━━ DATA LISTING ━━
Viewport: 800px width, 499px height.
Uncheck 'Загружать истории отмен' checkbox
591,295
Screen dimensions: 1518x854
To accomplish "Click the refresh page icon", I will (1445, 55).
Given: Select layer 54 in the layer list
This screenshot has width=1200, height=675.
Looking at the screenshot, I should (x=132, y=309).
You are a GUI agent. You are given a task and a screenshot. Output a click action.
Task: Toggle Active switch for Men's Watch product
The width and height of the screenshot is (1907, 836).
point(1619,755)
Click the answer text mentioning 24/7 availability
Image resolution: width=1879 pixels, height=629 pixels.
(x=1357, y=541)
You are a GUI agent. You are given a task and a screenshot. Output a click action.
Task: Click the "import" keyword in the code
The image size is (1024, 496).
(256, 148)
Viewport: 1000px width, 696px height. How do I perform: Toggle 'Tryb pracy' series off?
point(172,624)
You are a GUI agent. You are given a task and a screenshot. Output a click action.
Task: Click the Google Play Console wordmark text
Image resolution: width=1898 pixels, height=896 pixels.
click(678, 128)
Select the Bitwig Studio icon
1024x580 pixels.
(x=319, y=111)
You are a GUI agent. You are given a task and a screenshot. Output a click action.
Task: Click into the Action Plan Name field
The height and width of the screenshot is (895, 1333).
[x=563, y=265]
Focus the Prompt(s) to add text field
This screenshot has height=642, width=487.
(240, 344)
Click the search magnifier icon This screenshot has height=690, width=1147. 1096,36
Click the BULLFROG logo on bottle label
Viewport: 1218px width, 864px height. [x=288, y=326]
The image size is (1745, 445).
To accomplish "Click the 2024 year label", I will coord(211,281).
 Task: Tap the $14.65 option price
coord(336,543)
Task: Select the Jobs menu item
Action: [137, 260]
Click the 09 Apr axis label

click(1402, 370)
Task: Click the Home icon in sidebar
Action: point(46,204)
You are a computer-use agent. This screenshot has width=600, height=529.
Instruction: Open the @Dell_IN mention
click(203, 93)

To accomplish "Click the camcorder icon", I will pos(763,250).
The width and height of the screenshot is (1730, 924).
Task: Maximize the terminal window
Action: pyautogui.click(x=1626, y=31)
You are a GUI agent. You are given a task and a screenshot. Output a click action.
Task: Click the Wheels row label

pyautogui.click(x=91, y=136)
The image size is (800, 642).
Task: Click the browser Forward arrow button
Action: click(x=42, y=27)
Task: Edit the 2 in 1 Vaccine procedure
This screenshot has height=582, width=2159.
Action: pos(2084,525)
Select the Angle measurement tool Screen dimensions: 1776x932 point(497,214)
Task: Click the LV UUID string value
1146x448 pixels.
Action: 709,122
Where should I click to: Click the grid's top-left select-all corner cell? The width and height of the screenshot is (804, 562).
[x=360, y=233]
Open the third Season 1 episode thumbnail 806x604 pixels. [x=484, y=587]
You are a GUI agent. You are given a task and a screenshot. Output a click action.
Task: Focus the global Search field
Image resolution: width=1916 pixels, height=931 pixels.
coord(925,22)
━━━
* WHAT THE EXERCISE ASKS: Show all lines in the entries above where the string "dimensions" appears.

* SOLUTION TO THIS PROBLEM:
Screen dimensions: 1518x854
Select the Angle measurement tool Screen dimensions: 1776x932 point(497,214)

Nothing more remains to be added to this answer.